Koopbereidheid jongeren en lage inkomens sterktst gedaald

De koopbereidheid van consumenten is sinds begin dit jaar sterk gedaald.

In het eerste kwartaal blijft de daling van de koopbereidheid nog beperkt en in alle inkomensgroepen ongeveer even groot.

De scherpe daling in het tweede kwartaal is vooral bij de twee laagste inkomensgroepen het sterkst. Tot deze groepen behoren relatief veel jongeren en alleenstaande ouderen.

Consumentenvertrouwen

Koopbereidheid 18-25 jarigen sterkst gedaald

In het algemeen geldt: des te jonger, des te hoger de koopbereidheid. De beperkte daling in het eerste kwartaal is min of meer gelijk verdeeld over de verschillende leeftijdscategorieën. De scherpe daling in het tweede kwartaal blijkt echter bij de 18-25 jarigen veel sterker te zijn geweest dan bij de overige groepen.

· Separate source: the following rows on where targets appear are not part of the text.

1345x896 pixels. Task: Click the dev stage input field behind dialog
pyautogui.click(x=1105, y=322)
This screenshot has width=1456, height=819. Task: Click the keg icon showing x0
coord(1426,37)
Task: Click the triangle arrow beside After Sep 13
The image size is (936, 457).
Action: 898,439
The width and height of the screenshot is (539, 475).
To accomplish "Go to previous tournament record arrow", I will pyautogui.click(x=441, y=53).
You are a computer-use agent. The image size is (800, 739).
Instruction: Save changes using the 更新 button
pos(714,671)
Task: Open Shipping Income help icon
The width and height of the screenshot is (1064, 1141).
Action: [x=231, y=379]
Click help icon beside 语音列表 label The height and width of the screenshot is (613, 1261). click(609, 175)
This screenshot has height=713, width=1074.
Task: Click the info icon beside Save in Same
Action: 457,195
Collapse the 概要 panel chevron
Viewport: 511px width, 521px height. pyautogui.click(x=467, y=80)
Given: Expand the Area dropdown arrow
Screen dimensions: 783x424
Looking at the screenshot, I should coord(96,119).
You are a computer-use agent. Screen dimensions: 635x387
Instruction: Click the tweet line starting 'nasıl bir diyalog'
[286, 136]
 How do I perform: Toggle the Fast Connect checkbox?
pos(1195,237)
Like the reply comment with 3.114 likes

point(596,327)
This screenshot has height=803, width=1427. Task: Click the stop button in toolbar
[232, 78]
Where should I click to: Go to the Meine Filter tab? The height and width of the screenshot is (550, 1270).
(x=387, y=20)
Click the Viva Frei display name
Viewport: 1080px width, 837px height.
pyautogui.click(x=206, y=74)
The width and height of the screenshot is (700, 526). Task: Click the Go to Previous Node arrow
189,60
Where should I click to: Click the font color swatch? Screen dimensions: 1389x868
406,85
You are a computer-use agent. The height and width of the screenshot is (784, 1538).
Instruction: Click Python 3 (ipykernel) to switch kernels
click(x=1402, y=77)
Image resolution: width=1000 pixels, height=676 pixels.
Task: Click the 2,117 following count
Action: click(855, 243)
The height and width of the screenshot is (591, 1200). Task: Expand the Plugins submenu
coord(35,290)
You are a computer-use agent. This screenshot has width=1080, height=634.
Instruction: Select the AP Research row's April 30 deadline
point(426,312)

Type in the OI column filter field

Dit kan wijzen op problemen voor deze groep om aan (tijdelijk) werk te komen of om een baan vast te houden. Het aantal vacatures is immers vanaf het derde kwartaal vorig jaar teruggelopen en de werkloosheid is de afgelopen maanden licht gestegen.

Koopbereidheid naar leeftijd

Bij de 25-34 jarigen is de teruggang in koopbereidheid juist relatief beperkt gebleven. Dit wijst erop dat voor deze leeftijdsgroep de financiële perspectieven nog steeds goed zijn. De koopbereidheid bij de 35-plussers is ongeveer even sterk gedaald als het gemiddelde.

Hoge inkomens: lichte teruggang koopbereidheid

Bij de hoogste inkomensgroep is de teruggang juist kleiner dan gemiddeld. Hier geldt in het algemeen: hoe hoger het inkomen, hoe groter de koopbereidheid. Dit betekent dat de gevolgen voor de consumptiegroei mee zouden kunnen vallen. De hogere inkomensgroepen besteden immers het meest.

Koopbereidheid naar inkomensgroep

De verhoudingsgewijs kleine teruggang van de koopbereidheid bij de hoogste inkomensgroep wijst erop dat de herziening van de belastingheffing op vermogen geen grote rol gespeeld heeft.

Rol prijsstijgingen

Het verschil tussen hoge en lage inkomensgroepen spoort met de mogelijke rol van de prijsstijgingen bij de daling van de koopbereidheid. De prijsverhogingen van eerste levensbehoeften wegen bij de laagste inkomensgroepen relatief zwaarder dan bij de hoogste inkomensgroepen.